- _Exercise details_: Return the stretch of the material from the line containing "Open the Attachments to Files item" through the line containing "Action: tap(74, 62)", both included, copied word for word with nothing added.

- _Dataset records_:
★ ★ ★ ★

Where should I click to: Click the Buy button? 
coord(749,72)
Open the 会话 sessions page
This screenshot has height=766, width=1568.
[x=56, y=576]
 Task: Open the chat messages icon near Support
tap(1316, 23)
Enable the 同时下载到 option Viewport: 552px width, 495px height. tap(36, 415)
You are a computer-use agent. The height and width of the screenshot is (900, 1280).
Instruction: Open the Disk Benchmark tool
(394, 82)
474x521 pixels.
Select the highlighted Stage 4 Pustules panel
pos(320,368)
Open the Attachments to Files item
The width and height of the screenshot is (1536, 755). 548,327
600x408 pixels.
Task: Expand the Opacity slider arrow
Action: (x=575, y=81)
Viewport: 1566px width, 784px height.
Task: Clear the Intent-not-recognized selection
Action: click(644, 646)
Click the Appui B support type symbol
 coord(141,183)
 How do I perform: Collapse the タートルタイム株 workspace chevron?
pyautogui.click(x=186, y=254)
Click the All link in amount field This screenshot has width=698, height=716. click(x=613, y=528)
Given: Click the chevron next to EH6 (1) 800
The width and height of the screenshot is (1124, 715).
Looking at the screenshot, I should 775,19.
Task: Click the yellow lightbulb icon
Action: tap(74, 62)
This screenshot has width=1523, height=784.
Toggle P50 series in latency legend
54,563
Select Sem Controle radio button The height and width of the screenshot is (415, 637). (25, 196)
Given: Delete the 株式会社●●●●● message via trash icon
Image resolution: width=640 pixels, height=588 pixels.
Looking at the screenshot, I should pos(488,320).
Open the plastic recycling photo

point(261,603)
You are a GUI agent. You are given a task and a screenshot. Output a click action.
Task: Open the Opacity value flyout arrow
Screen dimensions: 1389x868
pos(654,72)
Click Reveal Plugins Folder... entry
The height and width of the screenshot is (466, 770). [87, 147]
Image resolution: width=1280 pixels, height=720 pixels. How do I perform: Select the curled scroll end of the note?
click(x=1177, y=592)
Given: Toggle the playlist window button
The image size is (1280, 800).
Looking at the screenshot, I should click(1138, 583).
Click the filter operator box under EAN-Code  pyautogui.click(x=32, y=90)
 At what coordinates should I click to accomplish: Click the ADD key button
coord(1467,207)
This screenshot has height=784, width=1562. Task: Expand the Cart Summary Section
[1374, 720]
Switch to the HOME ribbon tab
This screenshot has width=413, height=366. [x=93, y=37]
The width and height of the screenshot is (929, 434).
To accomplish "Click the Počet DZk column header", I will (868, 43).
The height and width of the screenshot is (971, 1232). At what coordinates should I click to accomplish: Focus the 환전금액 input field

★ ★ ★ ★

- _Reply to the exercise_:
Open the Attachments to Files item
The width and height of the screenshot is (1536, 755). 548,327
600x408 pixels.
Task: Expand the Opacity slider arrow
Action: (x=575, y=81)
Viewport: 1566px width, 784px height.
Task: Clear the Intent-not-recognized selection
Action: click(644, 646)
Click the Appui B support type symbol
 coord(141,183)
 How do I perform: Collapse the タートルタイム株 workspace chevron?
pyautogui.click(x=186, y=254)
Click the All link in amount field This screenshot has width=698, height=716. click(x=613, y=528)
Given: Click the chevron next to EH6 (1) 800
The width and height of the screenshot is (1124, 715).
Looking at the screenshot, I should 775,19.
Task: Click the yellow lightbulb icon
Action: tap(74, 62)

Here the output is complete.